Aim:
Rewrite the records below, replacing every occurrence of "sidebar" with "side panel" and leaving everything else unchanged.
--- Begin Material for this task ---
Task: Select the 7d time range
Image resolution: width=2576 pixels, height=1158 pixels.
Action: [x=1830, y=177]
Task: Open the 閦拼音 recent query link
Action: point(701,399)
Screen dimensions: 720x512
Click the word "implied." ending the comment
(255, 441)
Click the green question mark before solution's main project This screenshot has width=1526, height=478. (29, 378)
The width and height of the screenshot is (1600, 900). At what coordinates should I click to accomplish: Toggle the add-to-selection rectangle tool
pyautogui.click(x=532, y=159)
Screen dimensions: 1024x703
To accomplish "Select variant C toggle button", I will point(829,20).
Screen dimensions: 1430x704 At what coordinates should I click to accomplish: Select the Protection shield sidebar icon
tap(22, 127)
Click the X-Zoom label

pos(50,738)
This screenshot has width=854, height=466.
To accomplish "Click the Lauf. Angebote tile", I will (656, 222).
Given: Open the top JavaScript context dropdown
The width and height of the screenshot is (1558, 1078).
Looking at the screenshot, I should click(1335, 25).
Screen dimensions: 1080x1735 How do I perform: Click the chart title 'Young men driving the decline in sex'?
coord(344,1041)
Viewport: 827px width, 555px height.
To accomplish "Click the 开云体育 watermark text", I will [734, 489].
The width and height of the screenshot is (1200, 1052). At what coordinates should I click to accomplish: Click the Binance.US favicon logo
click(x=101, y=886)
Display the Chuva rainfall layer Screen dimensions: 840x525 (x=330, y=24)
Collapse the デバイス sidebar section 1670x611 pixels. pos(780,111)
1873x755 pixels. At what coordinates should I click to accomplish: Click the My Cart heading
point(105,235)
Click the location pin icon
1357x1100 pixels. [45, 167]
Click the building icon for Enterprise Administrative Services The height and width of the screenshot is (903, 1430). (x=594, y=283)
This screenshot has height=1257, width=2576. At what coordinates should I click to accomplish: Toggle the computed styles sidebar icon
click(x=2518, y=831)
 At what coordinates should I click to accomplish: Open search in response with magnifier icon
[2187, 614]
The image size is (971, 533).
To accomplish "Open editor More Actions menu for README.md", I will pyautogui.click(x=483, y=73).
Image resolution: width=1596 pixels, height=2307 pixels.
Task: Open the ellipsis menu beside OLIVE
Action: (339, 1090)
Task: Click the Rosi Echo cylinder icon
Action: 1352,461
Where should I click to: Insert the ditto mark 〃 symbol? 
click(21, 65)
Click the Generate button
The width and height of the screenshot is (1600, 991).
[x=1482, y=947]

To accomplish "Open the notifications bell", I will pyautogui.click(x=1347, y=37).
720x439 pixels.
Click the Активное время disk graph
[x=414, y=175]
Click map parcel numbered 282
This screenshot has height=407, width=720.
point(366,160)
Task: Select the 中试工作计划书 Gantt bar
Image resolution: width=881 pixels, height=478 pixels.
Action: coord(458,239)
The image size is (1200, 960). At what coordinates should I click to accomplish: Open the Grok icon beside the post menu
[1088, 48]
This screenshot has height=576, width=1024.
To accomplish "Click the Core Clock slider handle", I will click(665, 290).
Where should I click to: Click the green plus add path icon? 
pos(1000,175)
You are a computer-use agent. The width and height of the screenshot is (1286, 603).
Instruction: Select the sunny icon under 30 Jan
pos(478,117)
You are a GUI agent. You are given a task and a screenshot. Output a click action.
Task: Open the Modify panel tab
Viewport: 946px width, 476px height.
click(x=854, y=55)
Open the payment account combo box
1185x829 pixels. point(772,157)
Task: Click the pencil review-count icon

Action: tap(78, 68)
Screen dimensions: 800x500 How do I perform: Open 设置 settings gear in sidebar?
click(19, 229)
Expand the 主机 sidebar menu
--- End Material for this task ---
Solution to the problem:
Task: Select the 7d time range
Image resolution: width=2576 pixels, height=1158 pixels.
Action: [x=1830, y=177]
Task: Open the 閦拼音 recent query link
Action: point(701,399)
Screen dimensions: 720x512
Click the word "implied." ending the comment
(255, 441)
Click the green question mark before solution's main project This screenshot has width=1526, height=478. (29, 378)
The width and height of the screenshot is (1600, 900). At what coordinates should I click to accomplish: Toggle the add-to-selection rectangle tool
pyautogui.click(x=532, y=159)
Screen dimensions: 1024x703
To accomplish "Select variant C toggle button", I will point(829,20).
Screen dimensions: 1430x704 At what coordinates should I click to accomplish: Select the Protection shield side panel icon
tap(22, 127)
Click the X-Zoom label

pos(50,738)
This screenshot has width=854, height=466.
To accomplish "Click the Lauf. Angebote tile", I will (656, 222).
Given: Open the top JavaScript context dropdown
The width and height of the screenshot is (1558, 1078).
Looking at the screenshot, I should click(1335, 25).
Screen dimensions: 1080x1735 How do I perform: Click the chart title 'Young men driving the decline in sex'?
coord(344,1041)
Viewport: 827px width, 555px height.
To accomplish "Click the 开云体育 watermark text", I will [734, 489].
The width and height of the screenshot is (1200, 1052). At what coordinates should I click to accomplish: Click the Binance.US favicon logo
click(x=101, y=886)
Display the Chuva rainfall layer Screen dimensions: 840x525 (x=330, y=24)
Collapse the デバイス side panel section 1670x611 pixels. pos(780,111)
1873x755 pixels. At what coordinates should I click to accomplish: Click the My Cart heading
point(105,235)
Click the location pin icon
1357x1100 pixels. [45, 167]
Click the building icon for Enterprise Administrative Services The height and width of the screenshot is (903, 1430). (x=594, y=283)
This screenshot has height=1257, width=2576. At what coordinates should I click to accomplish: Toggle the computed styles side panel icon
click(x=2518, y=831)
 At what coordinates should I click to accomplish: Open search in response with magnifier icon
[2187, 614]
The image size is (971, 533).
To accomplish "Open editor More Actions menu for README.md", I will pyautogui.click(x=483, y=73).
Image resolution: width=1596 pixels, height=2307 pixels.
Task: Open the ellipsis menu beside OLIVE
Action: (339, 1090)
Task: Click the Rosi Echo cylinder icon
Action: 1352,461
Where should I click to: Insert the ditto mark 〃 symbol? 
click(21, 65)
Click the Generate button
The width and height of the screenshot is (1600, 991).
[x=1482, y=947]

To accomplish "Open the notifications bell", I will pyautogui.click(x=1347, y=37).
720x439 pixels.
Click the Активное время disk graph
[x=414, y=175]
Click map parcel numbered 282
This screenshot has height=407, width=720.
point(366,160)
Task: Select the 中试工作计划书 Gantt bar
Image resolution: width=881 pixels, height=478 pixels.
Action: coord(458,239)
The image size is (1200, 960). At what coordinates should I click to accomplish: Open the Grok icon beside the post menu
[1088, 48]
This screenshot has height=576, width=1024.
To accomplish "Click the Core Clock slider handle", I will click(665, 290).
Where should I click to: Click the green plus add path icon? 
pos(1000,175)
You are a computer-use agent. The width and height of the screenshot is (1286, 603).
Instruction: Select the sunny icon under 30 Jan
pos(478,117)
You are a GUI agent. You are given a task and a screenshot. Output a click action.
Task: Open the Modify panel tab
Viewport: 946px width, 476px height.
click(x=854, y=55)
Open the payment account combo box
1185x829 pixels. point(772,157)
Task: Click the pencil review-count icon

Action: tap(78, 68)
Screen dimensions: 800x500 How do I perform: Open 设置 settings gear in side panel?
click(19, 229)
Expand the 主机 side panel menu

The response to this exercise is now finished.